An American company this month will start the long and difficult project to salvage the shipwrecked Costa Concordia along the coast of Italy.
The Costa Concordia ran aground on Giglio island, off the coast of Tuscany, in January, killing 32 passengers. Italian authorities are still investigating the accident and the ship’s captain, who is accused of causing it.
Island residents can’t wait for the massive hulk to be gone.
“On these hills, (there is) honey that is produced, because you can see there are lots of flowers,” said a local tour guide to a group of journalists recently, as their minivan climbed the main road on the island.
The tour is part of a plan to promote all the positives Giglio has to offer, and to counteract what most of the world now associates with the small Mediterranean island.
Mayor Sergio Ortelli says there’s a need to counteract global press coverage of the Costa Concordia disaster. He wants people to associate his island with tourism, not death.
Tourist bookings on Giglio are way down this year, though the mayor concedes it’s tough to tell whether that’s a result of the economic recession in Italy or the wreck itself.

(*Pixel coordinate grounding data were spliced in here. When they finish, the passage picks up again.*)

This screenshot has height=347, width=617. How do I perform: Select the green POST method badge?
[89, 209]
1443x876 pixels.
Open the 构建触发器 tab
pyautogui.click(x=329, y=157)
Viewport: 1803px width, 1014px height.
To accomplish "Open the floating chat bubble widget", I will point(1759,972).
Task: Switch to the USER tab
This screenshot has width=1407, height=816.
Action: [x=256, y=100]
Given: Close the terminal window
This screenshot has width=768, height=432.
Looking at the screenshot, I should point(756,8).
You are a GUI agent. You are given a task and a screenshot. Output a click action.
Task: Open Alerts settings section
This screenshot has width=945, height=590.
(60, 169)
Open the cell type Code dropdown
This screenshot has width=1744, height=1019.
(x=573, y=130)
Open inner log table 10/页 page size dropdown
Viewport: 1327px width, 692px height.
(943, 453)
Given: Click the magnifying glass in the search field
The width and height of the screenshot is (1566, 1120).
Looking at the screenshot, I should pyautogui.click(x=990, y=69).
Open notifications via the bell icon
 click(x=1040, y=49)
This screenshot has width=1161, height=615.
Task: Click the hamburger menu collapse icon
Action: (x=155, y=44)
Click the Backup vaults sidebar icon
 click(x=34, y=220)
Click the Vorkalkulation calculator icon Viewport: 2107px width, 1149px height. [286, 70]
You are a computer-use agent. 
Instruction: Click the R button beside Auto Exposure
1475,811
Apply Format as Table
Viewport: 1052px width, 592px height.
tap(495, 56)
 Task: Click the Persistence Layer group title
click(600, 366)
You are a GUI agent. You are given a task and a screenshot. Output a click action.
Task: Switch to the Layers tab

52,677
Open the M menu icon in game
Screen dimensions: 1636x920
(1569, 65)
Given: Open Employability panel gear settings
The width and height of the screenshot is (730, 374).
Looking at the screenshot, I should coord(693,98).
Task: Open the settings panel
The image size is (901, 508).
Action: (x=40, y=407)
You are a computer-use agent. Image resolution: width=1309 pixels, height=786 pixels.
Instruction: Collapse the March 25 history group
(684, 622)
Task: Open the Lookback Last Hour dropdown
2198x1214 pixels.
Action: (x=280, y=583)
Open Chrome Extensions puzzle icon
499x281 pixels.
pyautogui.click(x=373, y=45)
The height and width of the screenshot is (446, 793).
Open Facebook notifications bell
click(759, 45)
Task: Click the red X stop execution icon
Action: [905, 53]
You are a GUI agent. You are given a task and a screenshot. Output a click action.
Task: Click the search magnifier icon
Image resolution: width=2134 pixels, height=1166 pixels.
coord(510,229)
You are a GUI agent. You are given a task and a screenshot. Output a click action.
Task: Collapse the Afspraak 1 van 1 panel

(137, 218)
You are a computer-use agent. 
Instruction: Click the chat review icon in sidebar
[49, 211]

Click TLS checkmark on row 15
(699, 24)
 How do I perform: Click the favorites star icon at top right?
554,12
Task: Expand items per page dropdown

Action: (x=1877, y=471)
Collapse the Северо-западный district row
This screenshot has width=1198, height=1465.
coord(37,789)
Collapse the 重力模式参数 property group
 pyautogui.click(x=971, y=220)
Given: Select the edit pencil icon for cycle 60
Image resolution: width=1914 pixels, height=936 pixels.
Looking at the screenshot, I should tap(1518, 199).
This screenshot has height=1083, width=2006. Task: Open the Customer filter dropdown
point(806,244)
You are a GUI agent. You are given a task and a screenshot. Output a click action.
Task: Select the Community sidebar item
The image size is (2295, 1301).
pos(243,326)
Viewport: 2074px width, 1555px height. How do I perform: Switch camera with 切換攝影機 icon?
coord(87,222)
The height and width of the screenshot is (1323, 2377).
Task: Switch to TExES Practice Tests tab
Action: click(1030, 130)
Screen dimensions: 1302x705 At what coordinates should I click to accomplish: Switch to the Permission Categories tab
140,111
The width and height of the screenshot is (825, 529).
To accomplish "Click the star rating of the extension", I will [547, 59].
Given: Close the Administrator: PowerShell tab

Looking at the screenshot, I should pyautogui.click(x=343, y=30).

Either way, it’s good news for residents that the American company Titan Salvage will team with Italian contractor Micoperi to tow away the ship in one piece. The two companies will work together to tug the 114,000-ton ship upright onto an underwater platform, where they’ll repair the gash on its side.
They’ll then attach two air-filled flotation devices to keep the vessel buoyant as it’s towed to a nearby port. The year-long, $300 million removal project is set to start this month.
Ortilli said the plans respect the community’s wishes.
“It respects the environment,” Ortilli said. “It won’t interfere with tourism, and it will keep the ship whole, so any contaminated liquids will not be spilled.”
Those liquids include paint, cleaners and cooking oil normally used on the cruise ship. They’re still held in plastic and metal containers aboard the ship.
Marcello Mossa Verre, the head of Tuscany’s Environmental Protection Agency, is worried that those containers which could begin to degrade in the corrosive sea water.
“If they can remove the ship quickly, and by quickly, I mean months or a year at the most,” Mossa Verre said, “then the containers can hold. But they can’t hold indefinitely. We’ve analyzed the plastics and know that if the ship stays there longer, it will be a problem.”
A problem both for the sea around the ship, which teems with dolphins, fish and coral life, and for the local inhabitants, who want to put the Costa Concordia tragedy behind them so their island can once again be associated with pleasure, not tragedy.